Elastin’s mechanical properties are unique. Unlike non-stretchable collagen, it can stretch, recede, branch, and impart flexibility.

However, it has rarely been documented in bone (Johnson and Low, 1981; Keene et al., 1991), except, that is, at tendon and ligament insertion sites, and its presence will alter the biophysical properties of Sharpey Fibers. .

Sharpey fibers in fetal bone development

A continuous Sharpey fiber system with the ectodermal membrane is present from an early embryonic stage. They appear as dorsoventral fibrillar bundles, approximately 1 μm thick, that also contain IC, fibronectin, and tenascin.

They occupy an area that becomes an intracortical domain in the limb bud that is linked to tendon generation and variations from the norm can have pathological consequences.

This is illustrated by comparing intramembranous bone development in normal human femoral anagen with that of dysplastic lesions.
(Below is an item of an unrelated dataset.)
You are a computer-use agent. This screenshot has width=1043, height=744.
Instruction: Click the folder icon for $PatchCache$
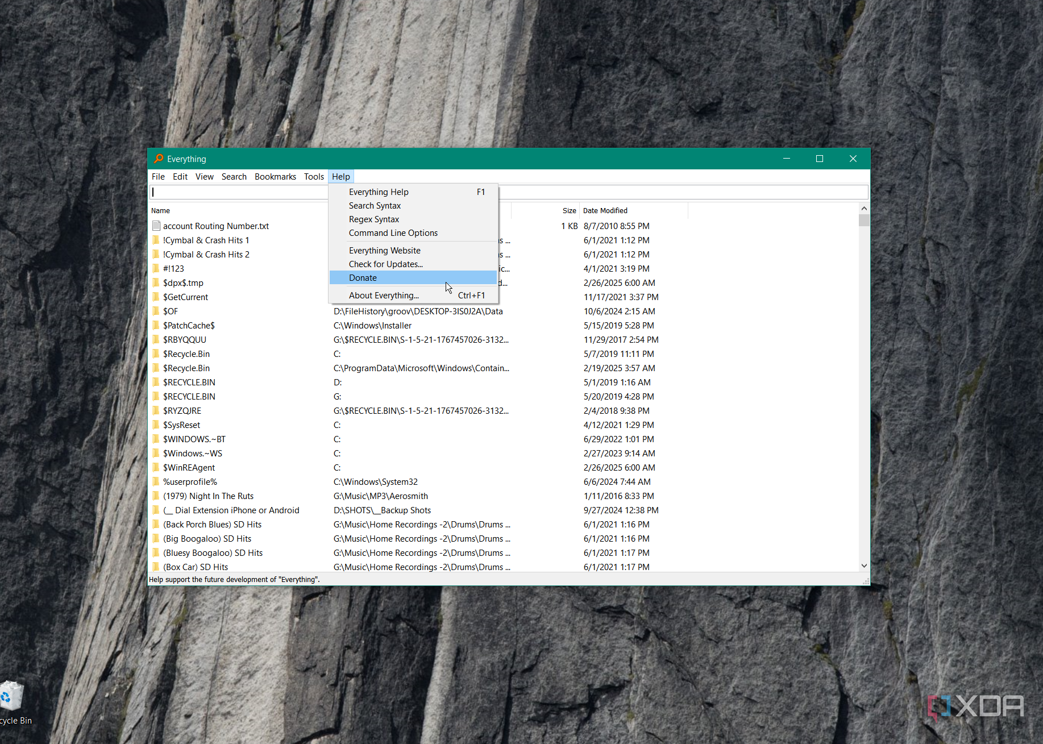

The key structural molecules in the genesis of new trabeculae are not only collagen types III and VI, but the glycoproteins tenascin and fibronectin are also adherent.

Considered as “biological organizer” molecules, they carry the adhesive sequence RGD, fibronectin, which apparently influences fibroblast migration.
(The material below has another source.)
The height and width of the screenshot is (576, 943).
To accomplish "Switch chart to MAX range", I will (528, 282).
However, in relation to the Sharpey fibers, it is tenascin that seems to have a special role, where it can mediate the binding of osteoblasts through its cell recognition signal.

The occasional surface location of alkaline phosphatase in some fibers may be related to this signal and may indicate the expansion of thinner fibers with circumferential apposition in response to brief loading.

Immunostaining for tenascin indicates that it adopts a highly characteristic bead pattern, the linear alignment of which is critical for normal development.

Adjacent to the periosteum surrounding the developing intramembranous bone, there are assemblages of Sharpey Fibers that apparently form a scaffold on which the new trabeculae assemble and the bone shaping event occurs.

The framework is recognized by antibodies and fibronectin, but these affinities disappear as the Sharpey Fibers surround themselves with calcified bone tissue.

However, staying in association is tenacity in a remarkable regular showdown. Intramembranous bone formation can only apparently continue in an orderly fashion towards maturity provided that tenascin specifically associates with Sharpey’s Fibers at this crucial stage.

In its absence, bone tissue is permanently destined to remain disorganized and immature, as is the case with fibrous dysplasia.

The preliminary framework appears to persist to maturity (absent from endochondrally derived bone) as periosteal myotendinous insertions of the Fibers of Sharpey.

By providing this continuous and elastic intermediary between the developing musculature and the developing bone matrix, the CIII fibers can allow the translation of the stresses generated by the contractile tissues into compatible modeling and remodeling of the contiguous trabecular architecture in the anlagen femur.

It can be envisioned that understanding such interactions between organizing proteins (such as tenascin and fibronectin) and extracellular structures such as CIII fibers that are critical for early trabecular development in early life may lead to new strategies for restitution of the atrophied skeleton in stages. later life.

Sharpey Fibers in mature bone with aging

As an intermediary between soft muscle and hard bone, the periosteum is so susceptible to the passage of time.

With age, fibroblasts tend to synthesize more IC and less CIII, so that the overall CIII ratio is significantly lower than in young people.

In addition to this, increased collagenase production has been attributed to fibrocytes in some conditions and can cause fiber degradation over time.

In this way, the periosteum and its Sharpey Fiber appendage can change organically with age, and it can also change inorganically with implications for both musculoskeletal exchange and bone structural ‘quality’, making it more susceptible to calcification.